Long-term Plankton and Environmental Monitoring Dataset from the Iroise Marine Natural Park
Dataset published on SEANOE | Paper in Earth Syst. Sci. Data
Overview
14-year monitoring (2010–2023) of phytoplankton and zooplankton communities in the Iroise Marine Natural Park, France’s first marine protected area. Combines traditional microscopy with ZooScan imaging and environmental measurements across two coastal-to-offshore transects and three coastal stations.

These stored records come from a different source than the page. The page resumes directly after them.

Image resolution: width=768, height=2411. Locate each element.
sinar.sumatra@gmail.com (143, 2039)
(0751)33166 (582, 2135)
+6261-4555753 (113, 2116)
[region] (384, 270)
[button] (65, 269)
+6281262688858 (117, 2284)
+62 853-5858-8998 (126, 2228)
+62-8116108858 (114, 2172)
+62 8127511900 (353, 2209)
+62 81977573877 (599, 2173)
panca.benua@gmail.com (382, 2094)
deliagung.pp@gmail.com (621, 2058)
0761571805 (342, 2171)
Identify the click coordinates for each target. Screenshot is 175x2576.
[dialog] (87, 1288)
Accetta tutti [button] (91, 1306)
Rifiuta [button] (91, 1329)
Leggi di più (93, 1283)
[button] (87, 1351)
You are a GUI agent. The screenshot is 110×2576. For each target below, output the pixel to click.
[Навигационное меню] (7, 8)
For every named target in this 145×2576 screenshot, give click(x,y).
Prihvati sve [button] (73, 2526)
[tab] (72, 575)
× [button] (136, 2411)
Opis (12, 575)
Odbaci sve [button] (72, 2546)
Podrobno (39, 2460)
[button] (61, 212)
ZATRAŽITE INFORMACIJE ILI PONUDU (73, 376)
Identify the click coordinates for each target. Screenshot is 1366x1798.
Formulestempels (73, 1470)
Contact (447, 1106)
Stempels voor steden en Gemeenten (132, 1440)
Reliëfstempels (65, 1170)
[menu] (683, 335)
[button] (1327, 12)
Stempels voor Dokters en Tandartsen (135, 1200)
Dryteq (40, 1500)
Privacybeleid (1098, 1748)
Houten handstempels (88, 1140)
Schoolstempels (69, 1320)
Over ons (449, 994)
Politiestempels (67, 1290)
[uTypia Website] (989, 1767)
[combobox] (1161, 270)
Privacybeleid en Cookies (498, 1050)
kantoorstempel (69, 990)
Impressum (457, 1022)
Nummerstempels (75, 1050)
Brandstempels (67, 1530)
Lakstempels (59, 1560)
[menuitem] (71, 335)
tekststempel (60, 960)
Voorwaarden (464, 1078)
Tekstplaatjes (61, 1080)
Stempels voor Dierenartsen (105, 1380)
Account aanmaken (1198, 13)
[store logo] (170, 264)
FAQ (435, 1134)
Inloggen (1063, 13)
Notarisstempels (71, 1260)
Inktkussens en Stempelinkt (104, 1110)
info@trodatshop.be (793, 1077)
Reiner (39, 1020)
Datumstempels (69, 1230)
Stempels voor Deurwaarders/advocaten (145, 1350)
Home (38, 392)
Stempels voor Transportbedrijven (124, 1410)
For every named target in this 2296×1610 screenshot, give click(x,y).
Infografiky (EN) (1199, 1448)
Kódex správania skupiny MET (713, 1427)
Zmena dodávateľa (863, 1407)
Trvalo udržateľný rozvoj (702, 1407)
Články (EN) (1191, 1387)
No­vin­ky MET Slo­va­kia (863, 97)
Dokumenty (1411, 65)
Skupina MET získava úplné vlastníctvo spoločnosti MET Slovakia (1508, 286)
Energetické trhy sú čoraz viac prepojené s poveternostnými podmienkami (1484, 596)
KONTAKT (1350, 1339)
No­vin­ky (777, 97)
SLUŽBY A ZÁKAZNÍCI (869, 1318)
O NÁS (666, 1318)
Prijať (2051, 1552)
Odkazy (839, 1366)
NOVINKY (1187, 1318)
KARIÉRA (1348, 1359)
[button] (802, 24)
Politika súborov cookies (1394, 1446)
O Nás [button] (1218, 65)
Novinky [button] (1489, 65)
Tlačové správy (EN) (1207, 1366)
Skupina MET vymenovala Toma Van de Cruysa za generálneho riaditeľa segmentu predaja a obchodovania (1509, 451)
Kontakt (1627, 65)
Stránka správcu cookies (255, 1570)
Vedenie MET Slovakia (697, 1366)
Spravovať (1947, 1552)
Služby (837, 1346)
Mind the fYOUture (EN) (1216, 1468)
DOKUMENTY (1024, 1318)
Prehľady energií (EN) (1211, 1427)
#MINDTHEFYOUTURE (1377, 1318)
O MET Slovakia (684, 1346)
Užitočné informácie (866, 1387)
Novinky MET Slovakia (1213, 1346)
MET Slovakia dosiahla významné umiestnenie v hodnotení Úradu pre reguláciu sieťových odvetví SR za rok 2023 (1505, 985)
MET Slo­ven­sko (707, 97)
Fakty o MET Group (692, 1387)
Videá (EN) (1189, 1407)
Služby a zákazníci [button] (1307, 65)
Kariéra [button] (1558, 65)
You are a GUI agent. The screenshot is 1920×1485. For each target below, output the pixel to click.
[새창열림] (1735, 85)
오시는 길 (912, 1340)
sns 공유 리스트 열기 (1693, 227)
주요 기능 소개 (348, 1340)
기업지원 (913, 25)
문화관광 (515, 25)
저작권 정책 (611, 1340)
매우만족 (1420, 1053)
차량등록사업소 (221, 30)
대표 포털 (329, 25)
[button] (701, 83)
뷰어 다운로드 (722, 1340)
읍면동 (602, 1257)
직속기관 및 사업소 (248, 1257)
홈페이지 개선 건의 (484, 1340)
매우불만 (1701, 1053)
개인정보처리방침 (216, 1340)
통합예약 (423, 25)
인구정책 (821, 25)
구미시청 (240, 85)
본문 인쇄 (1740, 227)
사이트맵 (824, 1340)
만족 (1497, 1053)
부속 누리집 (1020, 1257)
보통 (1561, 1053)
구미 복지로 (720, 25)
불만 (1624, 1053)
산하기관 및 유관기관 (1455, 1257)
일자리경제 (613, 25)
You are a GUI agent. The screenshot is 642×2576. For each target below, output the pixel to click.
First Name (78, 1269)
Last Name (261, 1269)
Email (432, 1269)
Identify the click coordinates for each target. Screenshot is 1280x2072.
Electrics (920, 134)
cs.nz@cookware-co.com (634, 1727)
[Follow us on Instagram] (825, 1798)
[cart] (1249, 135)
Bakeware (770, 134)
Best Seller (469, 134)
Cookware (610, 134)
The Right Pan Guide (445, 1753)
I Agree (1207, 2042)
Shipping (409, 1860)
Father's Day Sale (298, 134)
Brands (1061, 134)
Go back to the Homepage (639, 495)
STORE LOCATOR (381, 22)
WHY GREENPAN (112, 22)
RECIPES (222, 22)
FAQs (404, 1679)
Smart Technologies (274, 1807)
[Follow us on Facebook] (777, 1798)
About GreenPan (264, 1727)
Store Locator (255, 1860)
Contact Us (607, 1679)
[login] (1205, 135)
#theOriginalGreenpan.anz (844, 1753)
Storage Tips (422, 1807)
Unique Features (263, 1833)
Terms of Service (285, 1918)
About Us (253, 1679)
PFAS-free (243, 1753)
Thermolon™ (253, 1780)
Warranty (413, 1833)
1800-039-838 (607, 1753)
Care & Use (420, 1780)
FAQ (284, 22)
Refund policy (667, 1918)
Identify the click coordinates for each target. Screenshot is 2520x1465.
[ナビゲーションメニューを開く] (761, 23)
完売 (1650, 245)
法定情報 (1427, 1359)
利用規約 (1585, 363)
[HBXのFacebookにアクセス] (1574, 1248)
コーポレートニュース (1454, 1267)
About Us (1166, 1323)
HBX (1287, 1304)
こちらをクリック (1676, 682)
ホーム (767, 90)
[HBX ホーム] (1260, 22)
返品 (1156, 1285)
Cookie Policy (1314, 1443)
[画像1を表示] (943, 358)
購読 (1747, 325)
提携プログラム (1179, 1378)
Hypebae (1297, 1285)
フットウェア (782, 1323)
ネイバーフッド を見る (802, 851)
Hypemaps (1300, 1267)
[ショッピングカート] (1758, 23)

Sampling zone in the Iroise Marine Natural Park (Figure 1 of the paper).
What’s Included
- Phytoplankton: 785 samples, 573 taxa identified to species/genus level
- Zooplankton: 650 samples, 655,930 individual images, 103 taxonomic/morphological groups with abundances and biovolumes
- Environment: Temperature and salinity at surface and bottom

Examples of planktonic organisms imaged by the ZooScan for the 20 most abundant taxa (Figure 3 of the paper).
Key Findings
Remarkable temporal and spatial variability in phytoplankton. Clear coastal-offshore zooplankton gradients with highest concentrations in coastal stations. Community structure remained stable across the study period.
Why This Matters
This dataset addresses a significant gap in plankton monitoring for the Iroise region. While other French coastal monitoring programs exist (SOMLIT, REPHY, PELGAS), none provide comparable spatial and temporal coverage of both plankton groups simultaneously within a protected marine area.
Combines phytoplankton and zooplankton with high taxonomic resolution, enabling trait-based analyses. Critical for understanding ecosystem responses to environmental change and supporting fisheries management in a region central to France’s sardine industry.
Perspectives
The dataset opens opportunities for investigating seasonal patterns in plankton community composition, modeling ecosystem responses to environmental gradients, and developing machine learning applications for plankton classification. The individual zooplankton images are particularly valuable for future trait-based studies linking morphological diversity to ecosystem functioning and carbon cycling.